[Records for locating described items]
══════════════════════════════

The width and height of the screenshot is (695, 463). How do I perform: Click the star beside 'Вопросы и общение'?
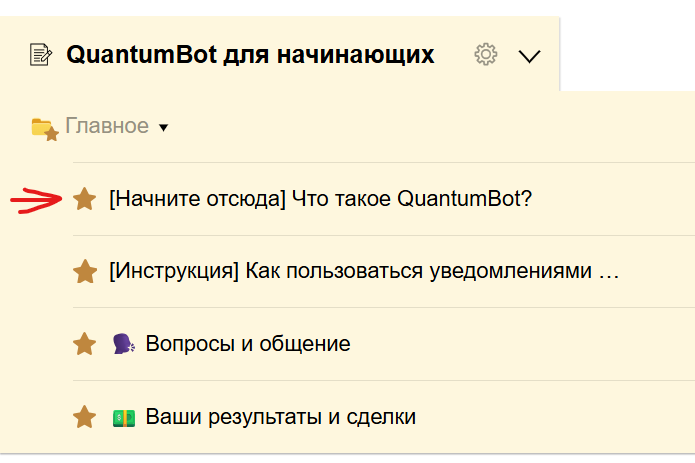tap(85, 344)
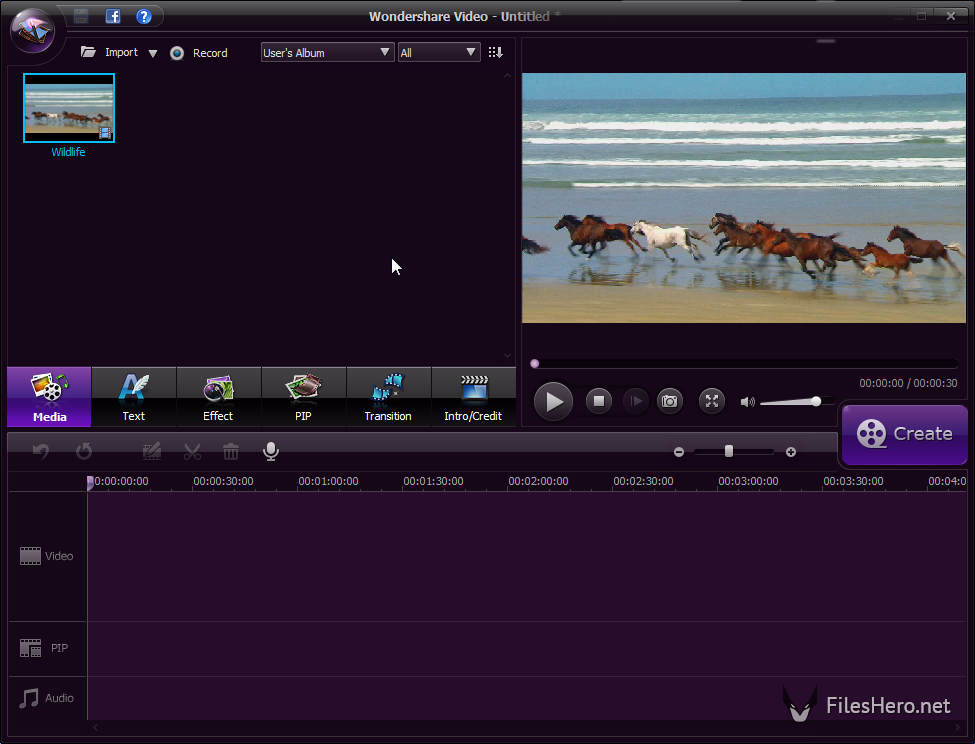Toggle the media sort order icon
The height and width of the screenshot is (744, 975).
495,53
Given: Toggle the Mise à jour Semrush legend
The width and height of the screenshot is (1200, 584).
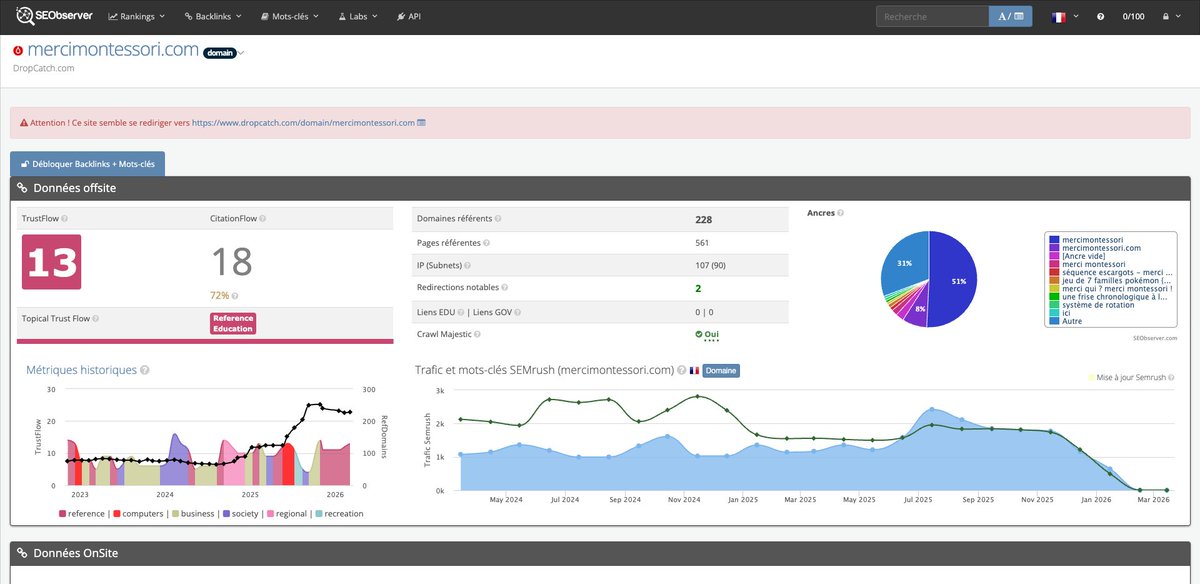Looking at the screenshot, I should [x=1130, y=378].
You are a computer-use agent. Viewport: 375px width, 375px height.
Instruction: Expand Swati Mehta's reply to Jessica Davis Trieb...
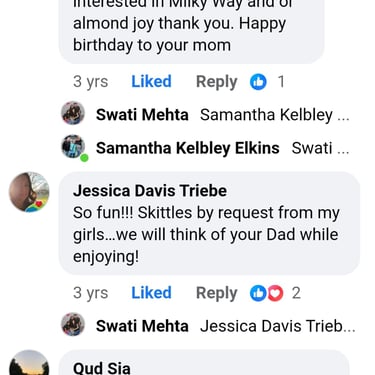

══════════════════════════════

## TASK BRIEF
Write out every row above word for word, and leave the pictures out.

## SOLUTION
The width and height of the screenshot is (695, 463). How do I perform: Click the star beside 'Вопросы и общение'?
tap(85, 344)
Toggle the media sort order icon
The height and width of the screenshot is (744, 975).
495,53
Given: Toggle the Mise à jour Semrush legend
The width and height of the screenshot is (1200, 584).
Looking at the screenshot, I should [x=1130, y=378].
You are a computer-use agent. Viewport: 375px width, 375px height.
Instruction: Expand Swati Mehta's reply to Jessica Davis Trieb...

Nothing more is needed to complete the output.